En revanche, sans cette disposition, les formations devraient dévoiler une part substantielle de leurs propres délibérations, qui sont en principe couvertes par le secret, conformément à la jurisprudence du Conseil d'État. Une telle remise en cause serait très excessive. En effet, sans protection des délibérations, les équipes pédagogiques, par crainte de recours, seraient conduites soit à renoncer au module d'aide à la décision, soit à y recourir de façon mécanique, sans intervention humaine ; dans ce dernier cas, alors qu'on entend se protéger des algorithmes, on retournerait au système APB d'attribution purement algorithmique.

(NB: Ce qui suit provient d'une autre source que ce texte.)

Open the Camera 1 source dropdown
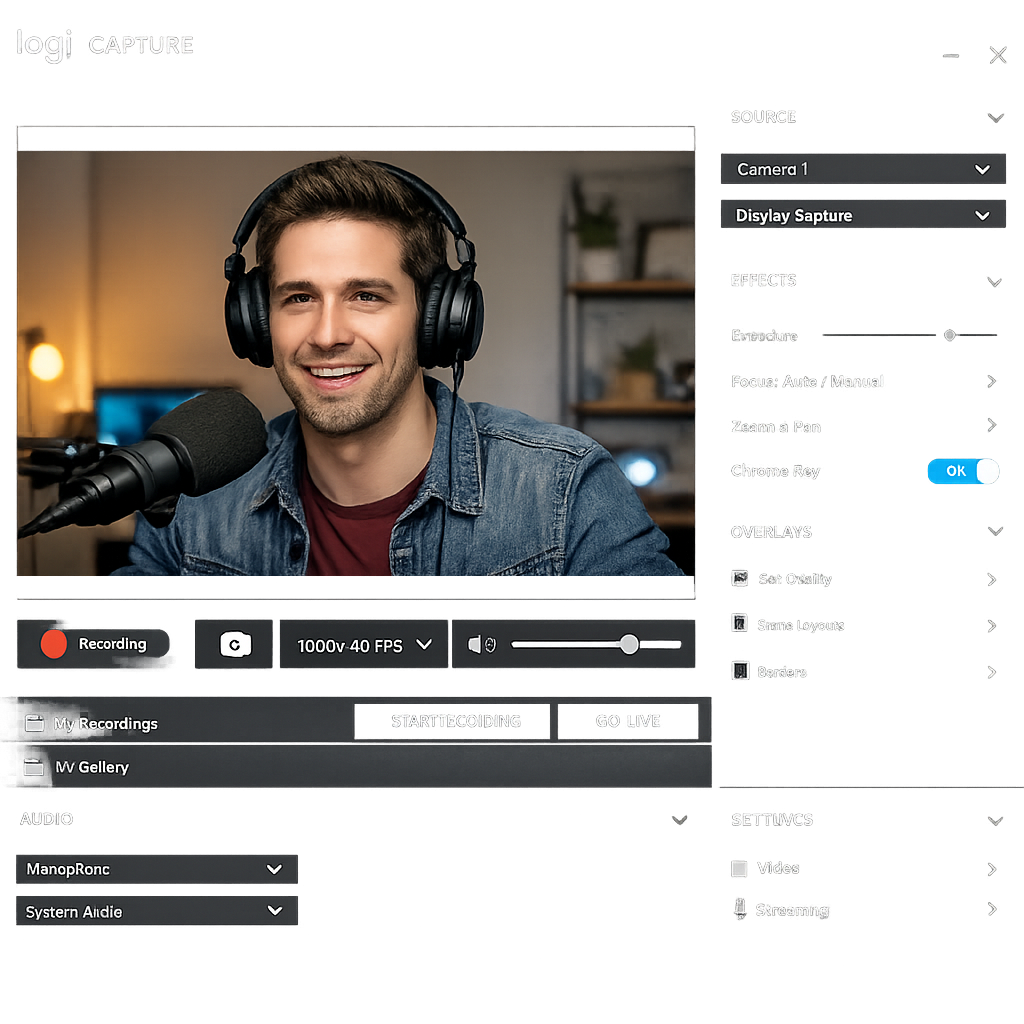The height and width of the screenshot is (1024, 1024). point(862,168)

Le Gouvernement et la majorité ont eu à coeur, au cours de l'examen de la loi ORE, de faire progresser la transparence dans l'accès au premier cycle de l'enseignement supérieur. Pour nous, il n'est pas envisageable de revenir sur la lettre de la loi, qui a été votée et promulguée. En revanche, il est naturel et sain – tel a été l'objet de nos discussions ces dernières semaines – que ce sujet suscite le débat, que le Parlement puisse disposer d'une information régulière et indépendante sur les garanties de transparence de la nouvelle procédure Parcoursup. À cette fin, le présent amendement permettra au comité éthique et scientifique, dont la mission de contrôle de Parcousup est fixée dans la loi, de faire connaître au Parlement son évaluation indépendante des garanties permises par la loi en la matière. Cela pourra prendre la forme d'un rapport – comme le stipule le texte de l'amendement – , mais cela pourra aussi se traduire par une audition publique, comme le permet le règlement de l'Assemblée nationale.

J'irai même plus loin, mesdames et messieurs les députés : je souhaite prendre date devant vous, au nom du Gouvernement, sur cette question. Si le dispositif doit évoluer après quelques années, il évoluera et le Gouvernement soutiendra toutes les initiatives en ce sens. Par ailleurs, ma collègue Frédérique Vidal, ministre de l'enseignement supérieur, de la recherche et de l'innovation, qui a construit et défendu ce texte, se tient à votre disposition – vous êtes d'ailleurs nombreux à l'avoir sollicitée – pour répondre à vos questions et rendre compte du traitement des voeux au sein de toutes les formations lors de la première session d'affectation, qui vient de commencer.

Je vous propose par conséquent de rétablir cette disposition en adoptant l'amendement du Gouvernement. Vous pourrez, par là même, rassurer toutes les familles de France qui ont déjà rempli leurs dossiers sur Parcoursup et qui attendent maintenant que leur examen avance.